On 20 Jul 2006, at 9:55 am, Rimantas Liubertas wrote:
On 7 Jun 2006, at 6:36 am, Chris Mear wrote:
A couple of weeks ago I noticed a bug with :dependent => :nullify
on a has_many or has_one. When you delete the parent, the
children's foreign keys are nullified, as expected. But when you
do parent.child.delete or parent.children.clear, ActiveRecord
actually deletes the child records, rather than just nullifying them
It just do what you ask it to. :dependent specifies what to do with
children when _parent_ is deleted.
With call to parent.child.delete or parent.children.clear you
specifically ask
to delete children, and AR just does that.

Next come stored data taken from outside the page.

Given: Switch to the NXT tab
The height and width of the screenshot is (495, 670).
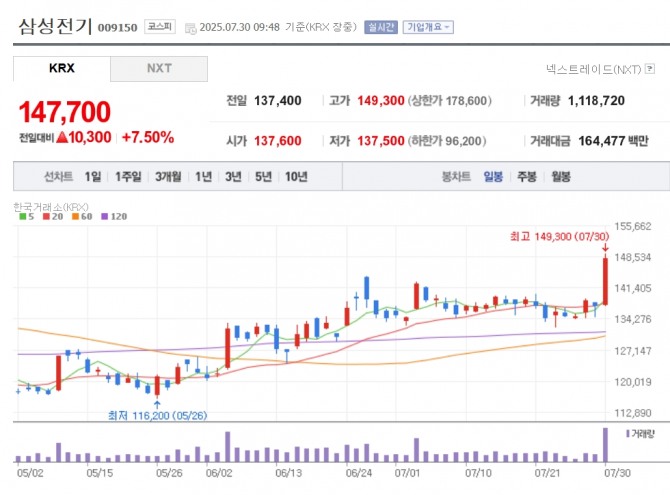Looking at the screenshot, I should coord(159,69).
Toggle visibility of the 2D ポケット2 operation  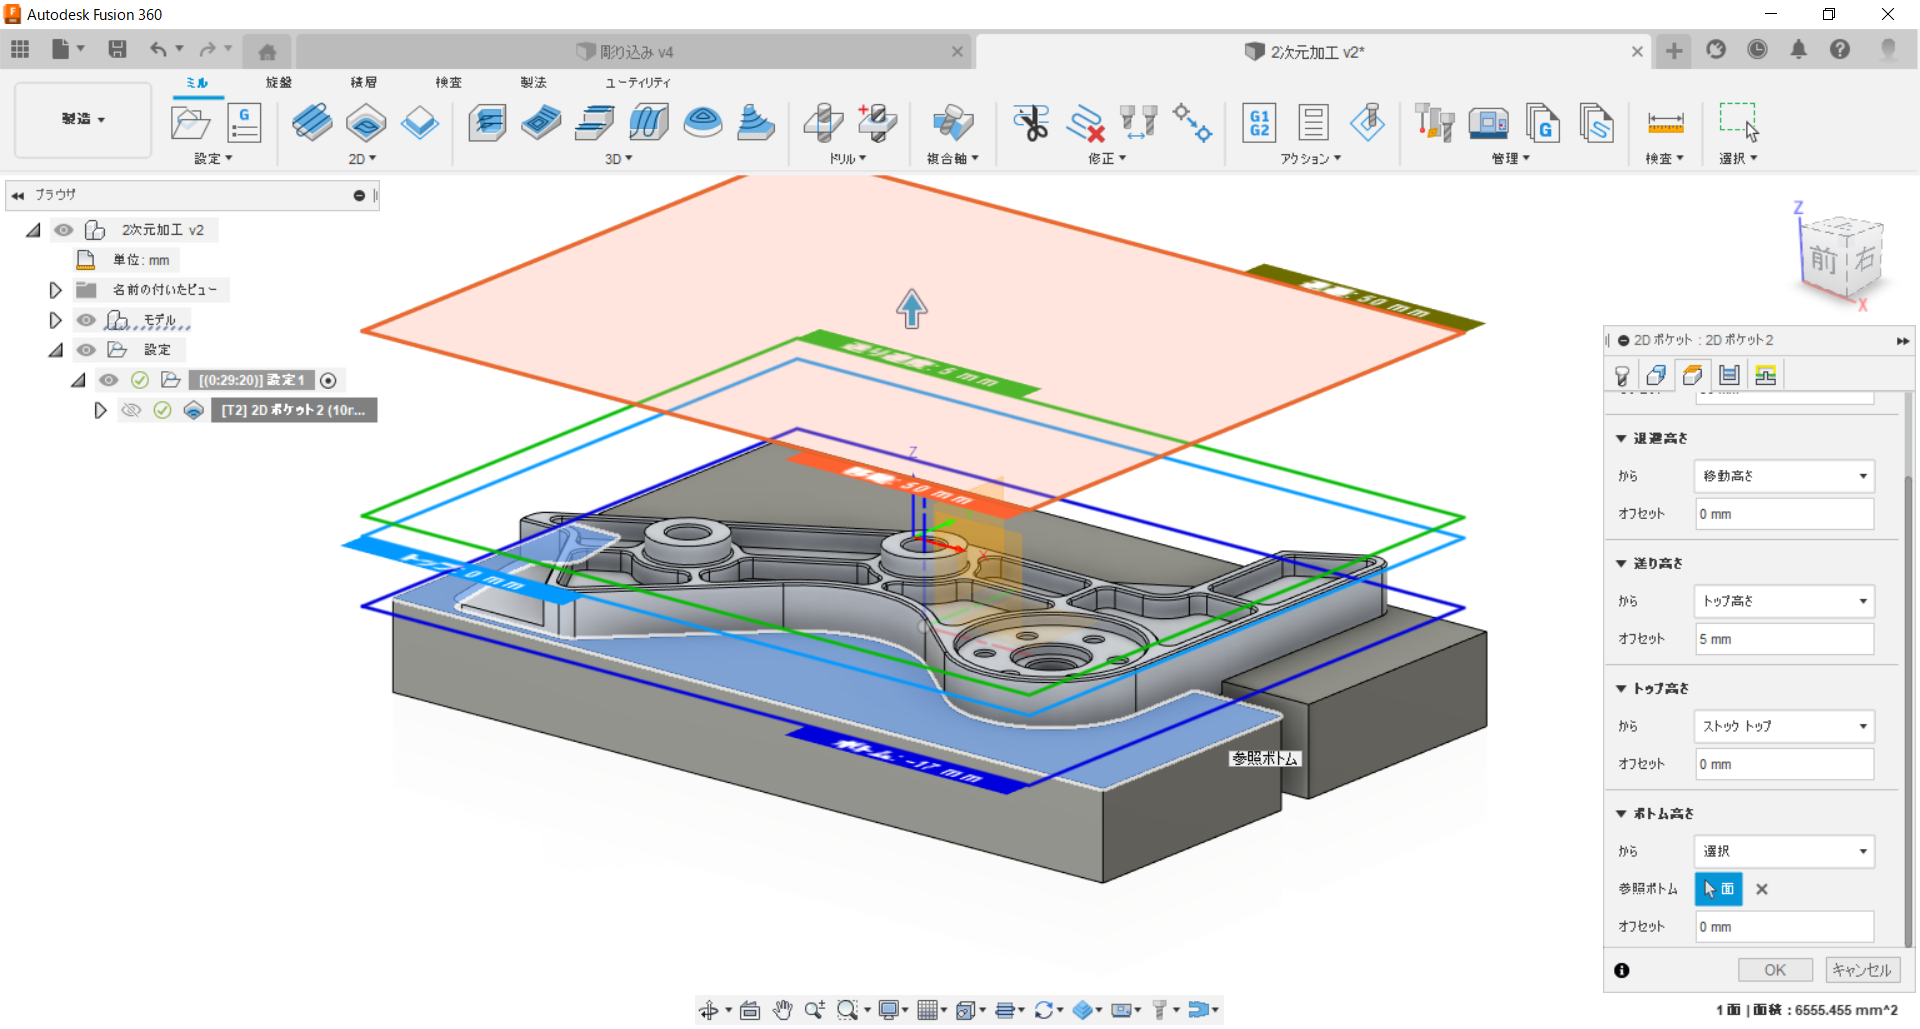click(131, 410)
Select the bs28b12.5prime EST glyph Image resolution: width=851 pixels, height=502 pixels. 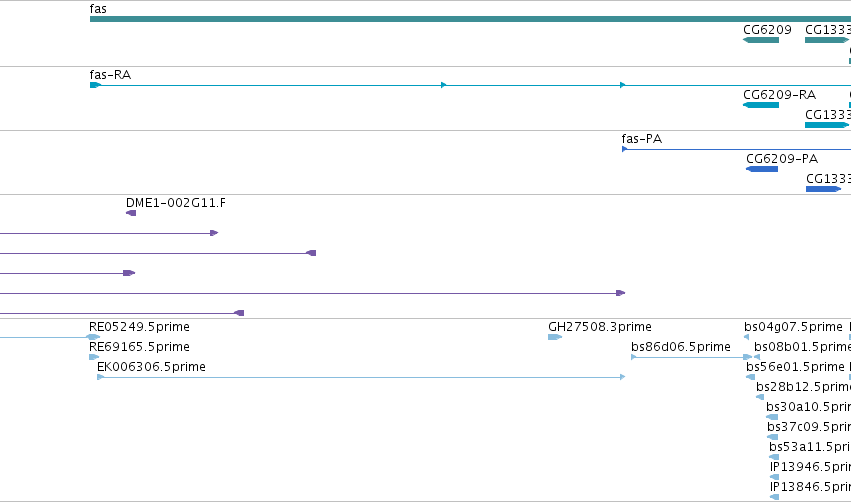click(760, 397)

Sorry, my slip. In my original post, I didn't mean to say
'parent.child.delete'. Obviously, that should delete the child
record. I meant to say 'parent.child = nil'. Apologies for confusing
the issue.
To restate my point:
If you *haven't* specified :dependent => :something, then when you
call parent.children.clear or parent.child = nil, the children are
nullified, not deleted. This is the default behaviour.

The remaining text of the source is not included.